*WORK ITEM*.
Repeat, please, exactly the lines from the one that has "Viewport: 1165px width, 707px height." through the end of the records below, with pictures dropped.

╭─ RECORDS FOR THIS EXERCISE

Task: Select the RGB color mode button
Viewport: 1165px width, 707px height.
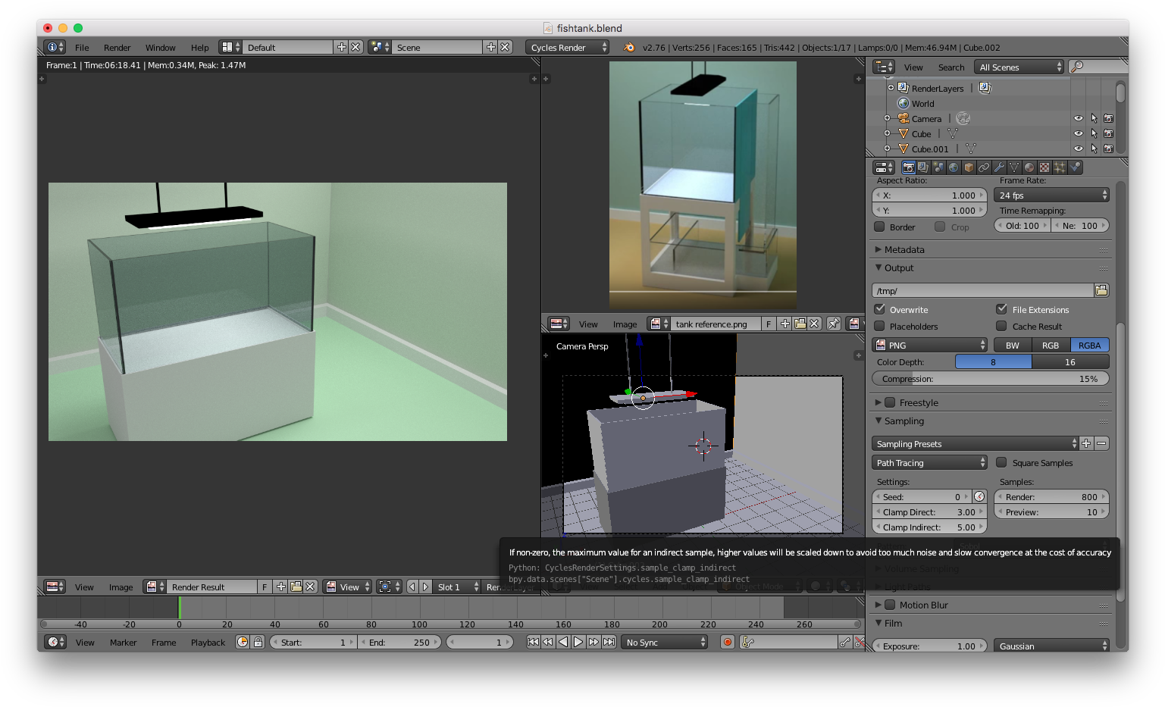Action: click(x=1051, y=345)
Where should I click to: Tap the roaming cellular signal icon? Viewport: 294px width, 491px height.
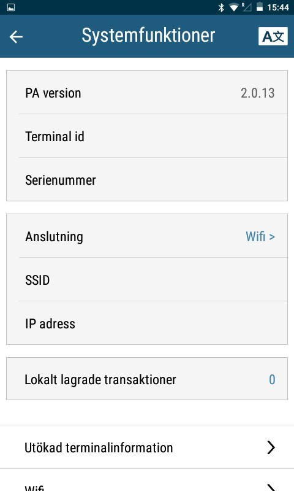click(246, 7)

╰─

*EXERCISE OUTPUT*.
Viewport: 1165px width, 707px height.
Action: click(x=1051, y=345)
Where should I click to: Tap the roaming cellular signal icon? Viewport: 294px width, 491px height.
click(246, 7)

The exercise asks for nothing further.